The 2010 winner of the Nobel Prize for Literature is one of my favorite living authors: Peruvian expat Mario Vargas Llosa. Here is a student at Princeton University, where Vargas Llosa is currently a professor, blogging about his addressing some students about the award:
I just returned from attending the reception in the Chancellor Greene Rotunda honoring Professor Mario Vargas Llosa, this year’s recipient of the Nobel Prize in Literature. I am still fighting an overwhelming sense of wooziness from having just observed history in the making. As I stood listening intently to Professor Llosa’s words, I could only marvel at how beneath his humble, sophisticated demeanor, there exists this remarkable internal landscape of profound wisdom, astute intelligence, and unbounded passion. Professor Llosa is the embodiment of an individual who dares to exercise the freedom to think independently and to follow the pathway paved by his ideas, as evidenced in his writings on freedom and his decision to run for the Peruvian presidency in 1990. In witnessing Llosa speak of the importance to read with a voracious appetite, I was moved by the profound power of ideas. Llosa described reading as one of the greatest pleasures life affords us. To carry on the message, propitiously in time for midterms but also for life....
I couldn't have said it better!

I would describe his aesthetic as nineteenth century realism updated with a post-modern sensibility. His works are often big, epic in scope, thematically ambitious, and yet absorbingly narrated. Well-known factoid: about a quarter century ago, he underwent a sort of political conversion, instigated by his young son Alvaro, from collectivism to individualism. Afterward, he had a heated encounter in the Mexico City Opera House with collectivist Gabriel Garcia Marquez which ended with Vargas Llosa punching Marquez in the nose.

Every ten years or so, he publishes a collection of essays that are very much worth reading. One essay I remember especially fondly was written the day he finished reading the complete works of José Ortega y Gasset (and I thought I was a big fan of Ortega!). He says it is a shame the twentieth century did not place him in the position occupied by Jean Paul Sartre. One reason Ortega would have been a better choice: mejor prosa.

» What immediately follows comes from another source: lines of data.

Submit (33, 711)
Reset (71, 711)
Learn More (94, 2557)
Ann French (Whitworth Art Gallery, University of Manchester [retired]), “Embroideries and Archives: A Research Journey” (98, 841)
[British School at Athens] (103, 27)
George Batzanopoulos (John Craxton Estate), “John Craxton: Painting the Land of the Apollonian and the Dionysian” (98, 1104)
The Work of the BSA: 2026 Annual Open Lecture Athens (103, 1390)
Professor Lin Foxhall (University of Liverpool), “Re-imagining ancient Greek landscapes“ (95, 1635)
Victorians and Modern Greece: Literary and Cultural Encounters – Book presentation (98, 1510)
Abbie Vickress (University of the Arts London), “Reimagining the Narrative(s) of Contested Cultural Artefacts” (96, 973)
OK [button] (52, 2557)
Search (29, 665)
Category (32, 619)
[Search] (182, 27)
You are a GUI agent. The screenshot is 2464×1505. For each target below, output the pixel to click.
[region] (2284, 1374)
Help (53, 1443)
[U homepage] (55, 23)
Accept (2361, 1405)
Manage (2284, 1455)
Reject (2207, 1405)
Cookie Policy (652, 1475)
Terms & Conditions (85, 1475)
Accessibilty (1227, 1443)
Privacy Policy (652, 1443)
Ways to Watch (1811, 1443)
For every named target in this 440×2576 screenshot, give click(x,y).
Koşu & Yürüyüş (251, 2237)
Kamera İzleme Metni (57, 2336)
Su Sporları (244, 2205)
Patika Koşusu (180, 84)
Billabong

Update: I told the above story about the Mexico City Opera House from memory. I've since found out that the incident occurred before V-Ll's conversion. Neither man has ever divulged the cause of their quarrel, which seems to have been personal and not political. Further, the blow was to Marquez's eye, not his nose. We at E pur si muove! are zealous to avoid becoming a source of misinformation, like so much of what you see on the web.